So there is some evidence of a geographic distinction here.  There is no sign of any deterioration in the performance of UK marketplace lending assets.  Nor is there any significant sign of the market requiring a higher return on new loans in anticipation of any deterioration in the environment going forwards.  This would suggest that the c.30% of the P2PGI book that is exposed to these assets should be on track to deliver the 6-8% that the fund has guided investors towards. 

Meanwhile, there are some signs of investors anticipating a tougher environment in the US.  Arguably the 55bp increase in required rates would seem to indicate a commensurately higher anticipated rise in charge-offs.  Interestingly, with net returns at 7%+ in the US, that would still seem to suggest that net returns on these loans will be sufficient to allow P2PGI will deliver NAV growth in line with guidance.  Whilst there are some signs of a deterioration in the credit environment, with, for example, a rise in sub-prime auto loan delinquencies attracting some recent press coverage, it could be that the more prime exposures that P2PGI has acquired continue to perform.  It is also possible that the small increase in rates required in the primary market is in part a function of growing pains as the sector navigates the early stages of the development of a secondary market.  Tensions have emerged in recent months as institutional appetite for securitizations and loan portfolio purchases has been explored. 

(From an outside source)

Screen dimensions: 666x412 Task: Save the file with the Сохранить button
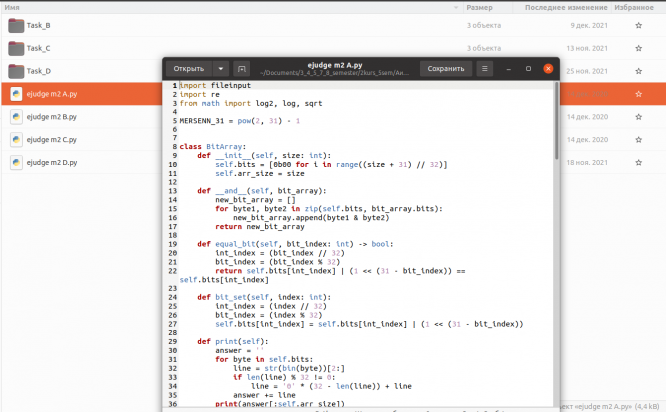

Whatever the cause of the recent shift in the US primary market, it seems that a rather small change in required rate has translated into a much larger shift in where P2PGI trades versus its NAV.  The discount that the shares are presently trading at may prove to be, as much of anything, a function of market uncertainty.  Markets hate uncertainty and marketplace lending originated loans are an entirely new asset class.  Investors are not familiar with these loans and indeed many are likely unaware that a benchmark that serves as a proxy for net returns in the asset class even exists.  At AltFi Data we track every cash-flow from every loan to calculate the industry return that we represent as the LARI. This gives us huge confidence that, in the UK at least, marketplace lending assets continue to deliver impressive net returns.  As such the opportunity to buy 100p of assets, that is scheduled to grow to 106-108p over the next twelve months, and consistently thereafter, for just 90p today looks attractive.  Essentially, an implied increase in expected default rates of 55bps in the US primary market, with the US representing around 65% of P2PGI’s book, has translated into the entire book (notwithstanding that most of it represents entirely different cohorts) being priced at a 10% discount.  A disconnect seems to have emerged between the equity market’s valuation of these funds and the marketplace lending primary market. In essence, because of a 50bp increase in implied expected losses across 65% of their book, you can buy P2PGI's entire book for 90 cents on the dollar, versus a new loan in the primary market for a dollar with 50bips of extra rate. An extra 50bips for 3 years does not add up to 10%!

The opportunity looks even more compelling when you consider that P2PGI, and other comparable trusts, are increasingly likely to out-perform the sector return benchmark going forwards as recent head-winds become a tail-wind.  Perhaps investors will be in a better position to identify the performance of the underlying loans as benchmarks for the asset class gain traction.  When that time comes, newfound confidence will likely be reflected in where the shares trade versus NAV.